The linear demand and liner supply equations are:

Qd = 2000 – 200P

Qs = -400 + 400P

(a) On a graph, draw the two linear equations and find the resulting equilibrium price and equilibrium quantity values

(b) The government decides to impose a maximum price (price ceiling) of $3 on this product. Graph this on your diagram

(c) Calculate the QD and QS values at the maximum price of $3. Identify the effect on the market following the imposition of the maximum price

(d) Calculate the total revenue earned by the producer before and after the imposition of the maximum price

(e) Suppose that producers and some consumers complain about the maximum price. In response the government decides to allocate a subsidy to producers to eliminate the market disequilibrium. Thus the linear supply function must change in line with the new level of supply required. Calculate the new linear supply function.

(f) At this new equilibrium price and quantity, calculate the level of subsidy per unit and total subsidy payment that the government would have to allocate to producers.

2: In the market for beef, the demand function is QD = 800 – 100P and the supply function is QS = 150P, where price is given in $ per kilo and quantity is given in thousands of kilos per month. The government then imposes a maximum price of $2 per kilo in order to protect consumers.

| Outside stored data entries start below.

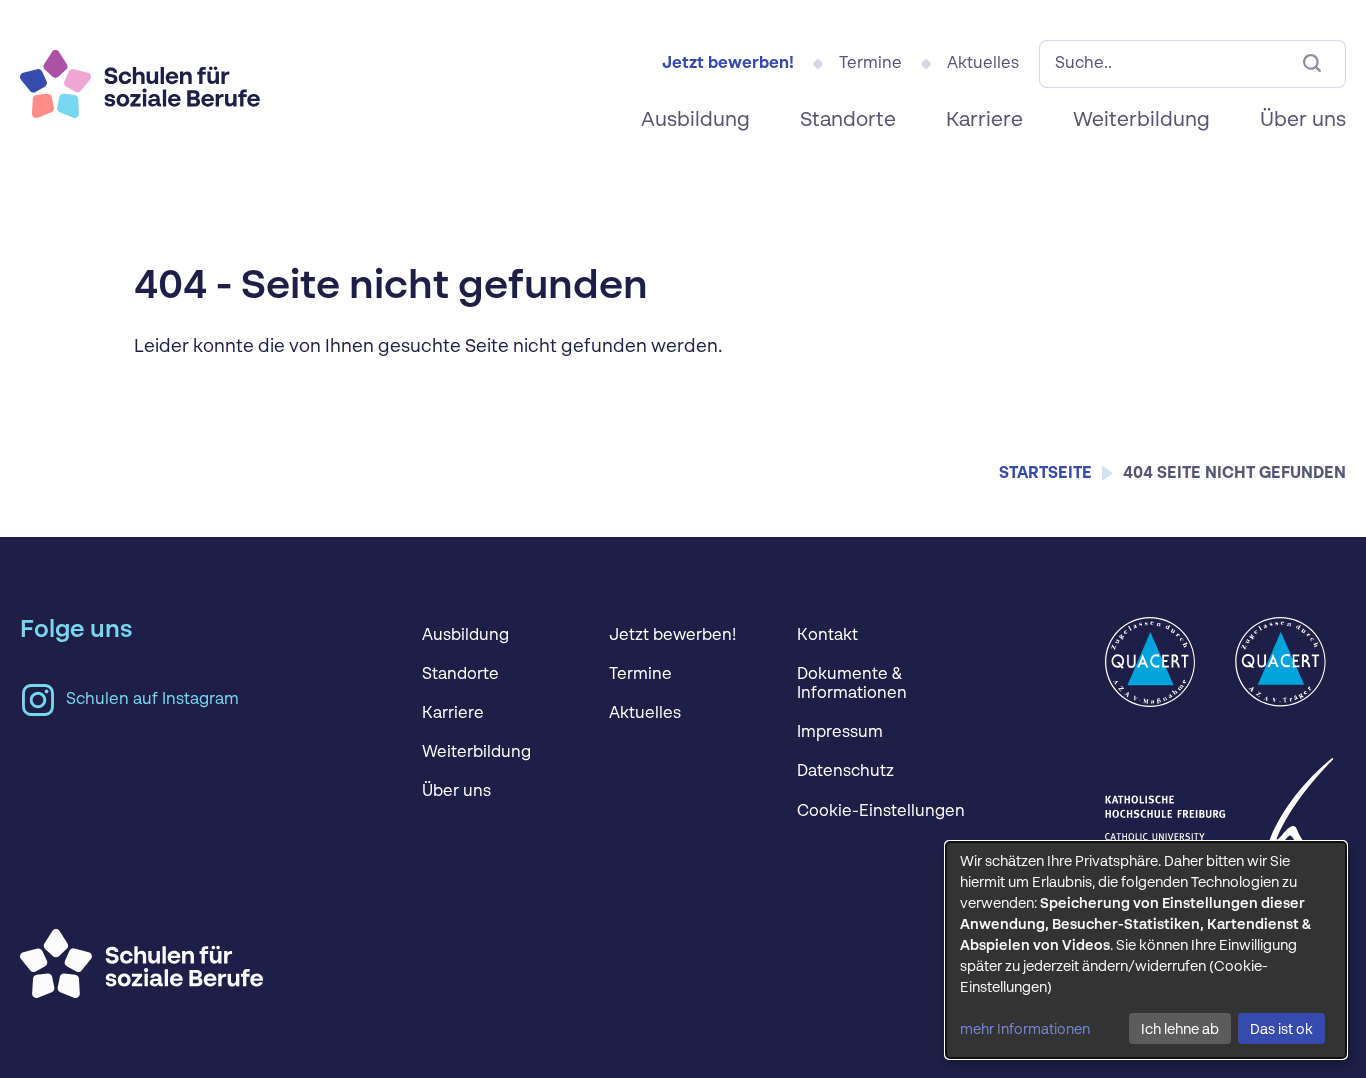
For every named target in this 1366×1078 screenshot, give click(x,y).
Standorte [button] (848, 121)
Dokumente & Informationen (852, 684)
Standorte (460, 675)
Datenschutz (845, 772)
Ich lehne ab (1180, 1030)
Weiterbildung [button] (1141, 121)
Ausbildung (465, 636)
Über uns (456, 792)
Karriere (984, 121)
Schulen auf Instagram (152, 700)
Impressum (840, 733)
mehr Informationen (1025, 1030)
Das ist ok (1281, 1030)
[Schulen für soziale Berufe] (140, 79)
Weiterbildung (476, 753)
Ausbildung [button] (695, 121)
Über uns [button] (1303, 121)
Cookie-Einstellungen (881, 812)
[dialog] (1146, 950)
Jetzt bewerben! (728, 64)
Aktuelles (983, 64)
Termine (870, 64)
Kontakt (827, 636)
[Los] (1312, 64)
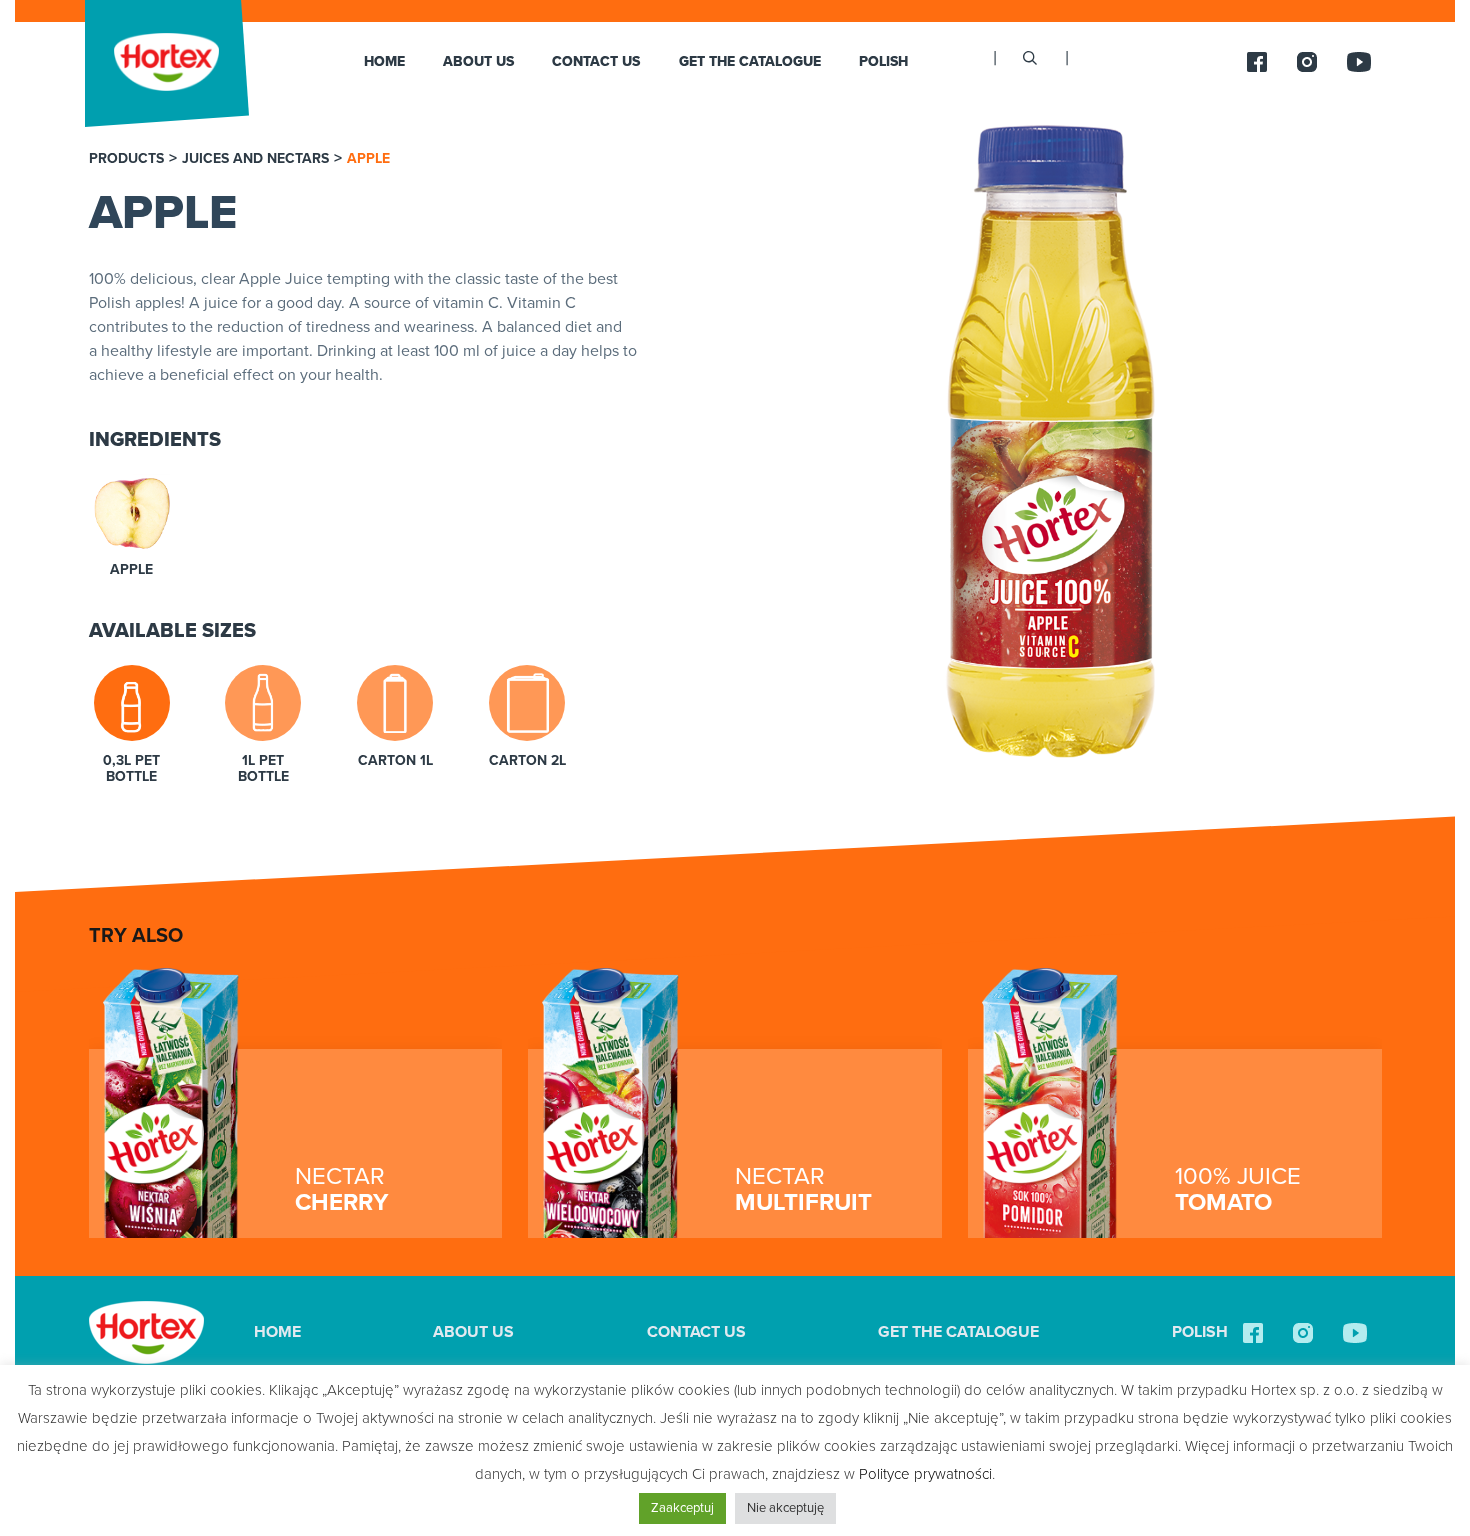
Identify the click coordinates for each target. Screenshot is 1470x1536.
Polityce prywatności (925, 1474)
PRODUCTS (126, 159)
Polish (883, 61)
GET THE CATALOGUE (750, 61)
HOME (384, 61)
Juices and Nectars (255, 159)
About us (478, 61)
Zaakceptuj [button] (682, 1508)
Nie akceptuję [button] (785, 1508)
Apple (368, 159)
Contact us (596, 61)
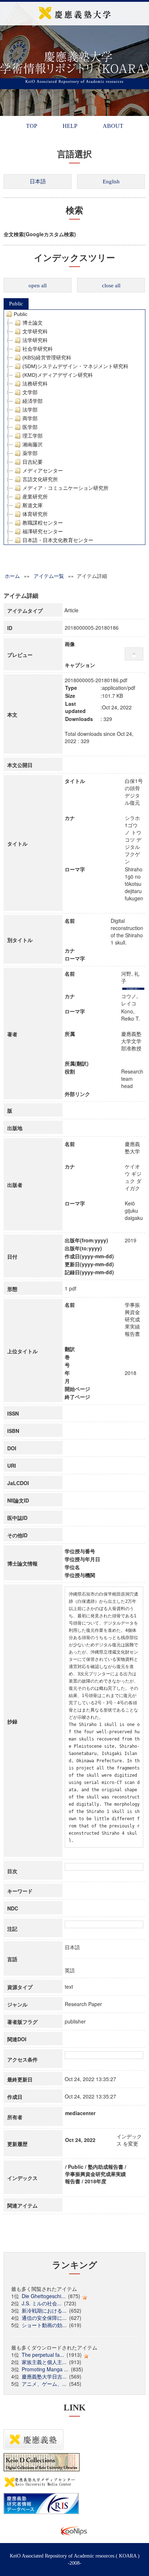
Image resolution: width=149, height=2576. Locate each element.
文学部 (30, 392)
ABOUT (113, 126)
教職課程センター (42, 523)
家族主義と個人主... (44, 2361)
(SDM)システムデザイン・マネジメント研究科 (75, 366)
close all (111, 285)
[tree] (74, 427)
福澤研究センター (42, 531)
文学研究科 (35, 331)
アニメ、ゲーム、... (44, 2383)
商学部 (30, 418)
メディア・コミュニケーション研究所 (65, 488)
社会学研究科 (37, 349)
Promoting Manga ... (45, 2369)
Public (16, 304)
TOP (31, 126)
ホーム (12, 575)
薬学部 (30, 453)
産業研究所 (35, 497)
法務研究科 (35, 384)
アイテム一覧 (49, 575)
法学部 (30, 410)
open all (38, 285)
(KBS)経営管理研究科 (46, 357)
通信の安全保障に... (44, 2317)
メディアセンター (42, 471)
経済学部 (32, 401)
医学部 (30, 427)
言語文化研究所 (40, 479)
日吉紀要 (32, 462)
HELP (70, 126)
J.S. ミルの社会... (41, 2303)
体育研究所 (35, 514)
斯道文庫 (32, 505)
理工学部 (32, 436)
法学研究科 (35, 340)
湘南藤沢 (32, 444)
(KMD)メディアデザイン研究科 (57, 375)
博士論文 (32, 323)
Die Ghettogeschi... (43, 2296)
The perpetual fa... (43, 2354)
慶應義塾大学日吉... (44, 2376)
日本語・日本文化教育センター (57, 540)
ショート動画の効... (44, 2325)
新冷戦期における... (44, 2310)
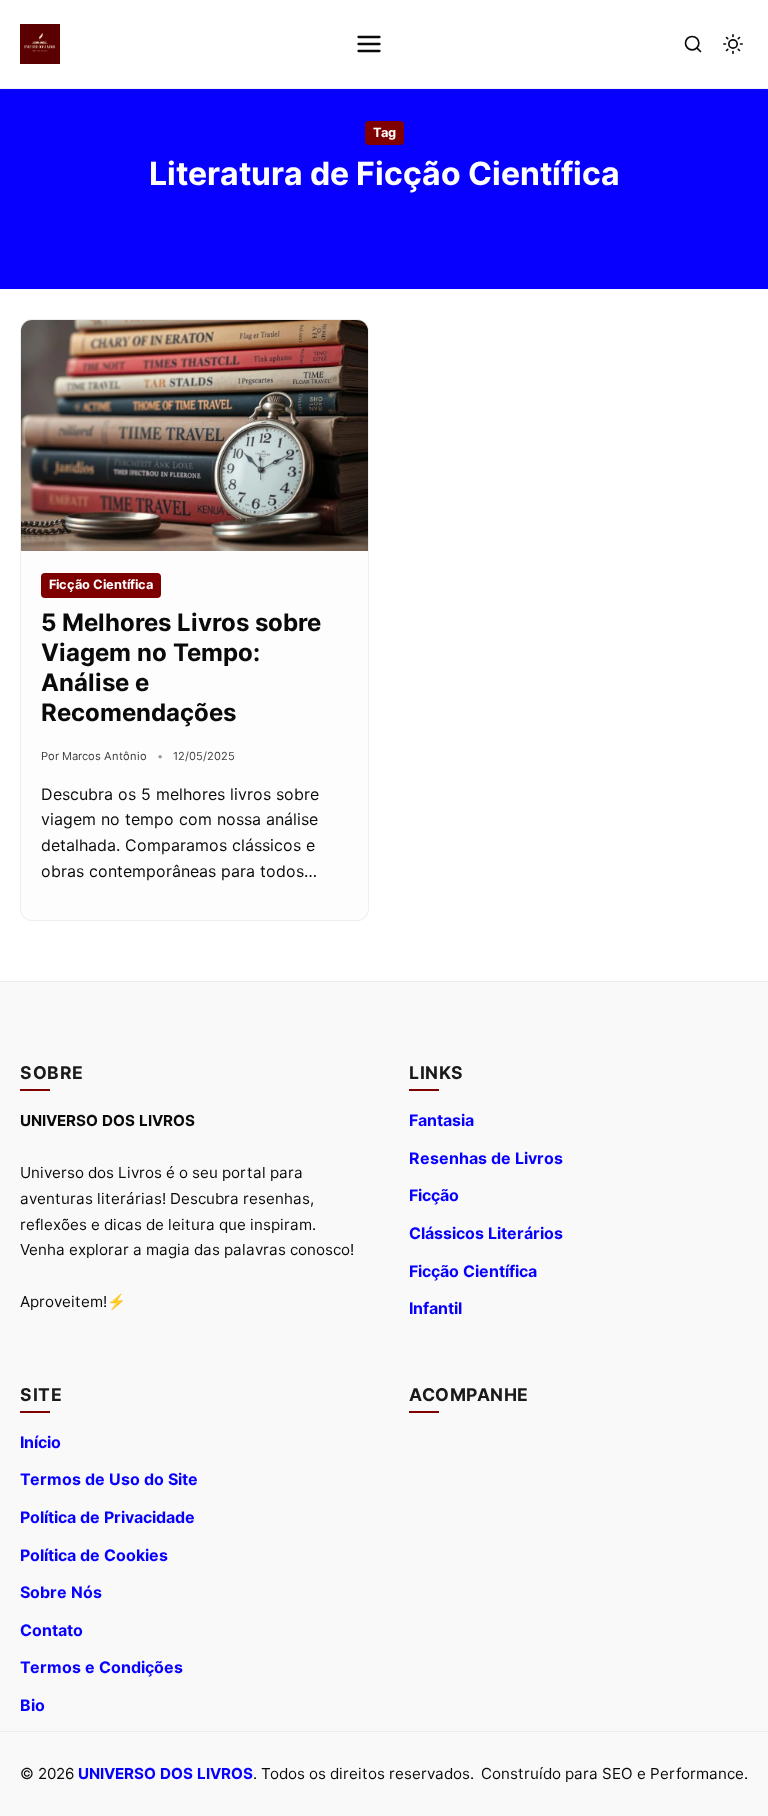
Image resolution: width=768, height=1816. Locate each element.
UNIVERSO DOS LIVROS (165, 1773)
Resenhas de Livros (486, 1158)
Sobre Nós (61, 1592)
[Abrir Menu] (369, 44)
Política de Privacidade (107, 1517)
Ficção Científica (473, 1271)
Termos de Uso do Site (109, 1479)
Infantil (435, 1308)
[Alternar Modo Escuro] (733, 44)
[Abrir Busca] (693, 44)
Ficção (434, 1195)
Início (40, 1442)
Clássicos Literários (486, 1233)
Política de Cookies (94, 1555)
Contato (51, 1630)
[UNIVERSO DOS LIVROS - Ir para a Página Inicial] (40, 44)
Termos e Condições (101, 1667)
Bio (32, 1705)
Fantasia (441, 1120)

i. On a graph, draw the original demand and supply curves and indicate equilibrium.

ii. On the same graph, show the maximum price and indicate the quantities demanded and supplied at that price.

iii. From the graph, calculate the excess demand created.

iv. From the graph, calculate the change in consumer expenditure/producer revenue.

v. Give the supply function, following a subsidy, which would eliminate the excess demand.

vi. Draw the new supply curve on the graph and calculate the necessary subsidy per unit that the government would have to pay in order to eliminate the excess demand.

vii. Calculate the total subsidy payment that the government would have to make.

viii. Not using the graph, calculate the shortage at the maximum price. [Extra credit]

ix. Not using the graph, calculate the amount of the subsidy necessary to eliminate the shortage. [Extra credit]

Price floors/minimum prices

1: Calculate possible effects from the price floor (minimum price) diagram, including the resulting surplus, change in expenditure and total expenditure.

The linear demand and liner supply equations are:

Qd = 2000 – 200P

Qs = -400 + 400P

(a) The government decides to impose a minimum price (price floor) of $5 on this product. Graph this on your diagram

(b) Calculate the QD and QS values at the minimum price of $5. Identify the effect on the market following the imposition of the minimum price

(c) Calculate from the diagram the total amount that the government would have to pay to buy up the surplus.

(d) Calculate the total income of the producers (market + government intervention)

2: In the market for beef, the demand function is QD = 800 – 100P and the supply function is QS = 150P, where price is given in $ per kilo and quantity is given in thousands of kilos per month. The government then imposes a minimum price of $4 per kilo in order to protect the farmers.

i. On a graph, draw the original demand and supply curves and indicate equilibrium.

ii. On the graph, show the minimum price and indicate the quantities demanded and supplied at that price.

iii. From the graph, calculate the excess supply created.

iv. Calculate the amount the government will have to pay to buy up the surplus.

v. Calculate the total revenue received by the farmers, if the government buys up the surplus.